田中成道の日記

田中成道の日々の日記です。

YOUNG SEIDO(10)〜17歳(PART2)〜

みなさん今日は。

石垣島での始めての冬を迎え年を越しました。



体の芯まで冷えるような寒さではないのですが
沖縄の冬は風がすごい。

そして僕の住んでいるプレハブは隙間が多くて風がビュービュー入ってきてました(割ったガラスは修復済み)。


寒くなってくるとおでんを食べたくなってきます。
石垣島でもおでんはあった。
リーダーの母親の経営するスナックのそばに
さらにその母親(祖母)の経営するおでんが美味しいお店(ネットで調べると有名なお店)がありました。
そこにライブハウスが終了した深夜3時くらいから
おでんを食べに行くこともありました。

おでんの具で印象的だったものは

青菜とテビチ(豚足)、ポークウインナーとか。
八重山そばもデージ(とても)美味しかった。
そのお店にはホステスさん達とも行く事がありました。



ホステスといえば
アケミ(中国人の娘)はスナックを辞めた。
急に。
理由もわからない。



ただ居場所は分かる。


目の前にいる。
「サンドイッチ作って来たさー」
僕はどこから喜んでいいかわからず脳の機能が停止していた。
アケミから僕の部屋に行きたいと電話があって、
ライブハウス終了後の深夜に僕の部屋に来てくれたのである。


まだまだ僕の脳の昨日は停止したままだが
記憶にも残らないような
くだらない会話をしながら朝を迎えた。


気がつくと一人で寝ていて布団をかけられていた。
夢だったのかと思いきや
置き手紙を発見して心臓の鼓動が一気にあがった。


この気持ち…なんだろう…
ドキドキして心が体からはみ出してるんじゃないか…



僕はBEACH BOYSの「DARLIN'」をずっと聞いていた。



この曲はいつ聞いても素敵です。
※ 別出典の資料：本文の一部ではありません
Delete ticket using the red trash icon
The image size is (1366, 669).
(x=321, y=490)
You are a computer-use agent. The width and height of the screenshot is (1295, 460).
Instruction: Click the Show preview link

甘酸っぱい。


そして日常。


僕はバンド練習でリーダーに怒られていた。
リズムが悪く、8ビートを刻む事さえもたついていた。
改善点はノートに連ねる。
この日も朝方まで店でみっちり練習した。


家に戻るとアケミが寝ていた。


来てくれてたのか(部屋は窓から出入りするため鍵など無い)。
まるで彼女のようだ。
僕は複雑な気持ちであった。
それというのも
まだまだミュージシャンとしては駆け出しなので
恋愛禁止をリーダーから言い渡されていたのであります。
まあ、部屋に来て話するくらいなら恋愛でもないし、
と心の中で言い訳しながらも
誰にも内緒にした。


アケミはほぼ毎日僕の部屋にやってきた。
来て他愛のない話をして朝方帰っていく。
ライブハウスでは怒られてばかりだったけど

毎日が楽しかった(カメラ目線でピース)。








と思いきや
二月に入ってすぐアケミは家に来なくなった。


どうしたのだろう?
不安になったのだけど
もうすぐ僕の誕生日。
きっと何かサプライズを企んでるのだと思っていた。




そして
日が経ち誕生日。
僕は17歳になった。


アケミの行方が分からない。
当時は携帯電話もポケベルも無かった。
こちらから連絡をする術は無かった。
意を決して以前働いていたスナックから連絡先を聞いてみる。


電話をかけた。
アケミが電話に出た。



主語も述語も使わず、ただ
「どうしたの?」
と聞いた。







「やっぱりエディが好きなの」




「…
…」


そこから僕は何も喋れなかった。
用意した小銭がどんどん無くなっていって
電話は途切れた。

もうかけ直す小銭も勇気も無い。。。。






電話ボックスから出た僕を待っていたのはショータイム。
今日も楽しくライブをしなくては。

ステージ上でエディを見る。
罪なヤツだ。
と思いながらも
かなわない。
演奏も接客も人としても。

まだまだちっちゃな僕でしたが
エディの人柄の良さも十分に感じていた。


落ち込むわけにも行かなかった。僕には夢がある。



その後は
唯一の友人のエディと遊ぶことが増え、飲みにいったり
仕事後はよく遊んだ。



思えばこんな友人は今までいなかった。
しかし、
一つエディに後ろめたい事があった。


年齢を偽っていたこと。
僕はどうにかしてそれを伝えたかった。


少林寺拳法茶帯に昇格した時にもらった少林寺拳法の顔写真付き身分証明書があった。
これを
エディの家に行った際にわざと忘れて帰った。




そこからは上手く情報を伝えることが出来、(僕はとても口下手で、一から物事を伝えることを敬遠していたのです)
謝ることも出来た。
エディはというと
それから特に態度が変わるわけでもなく
それからさらに仲良くなった。






17歳、初めての恋愛は失恋に終わったけど

素敵な友人が出来ました。

冬は去ってもうすぐ春。

つづく。

次回
YOUNG SEIDO(11) 〜男同士でキス☆〜
お楽しみに。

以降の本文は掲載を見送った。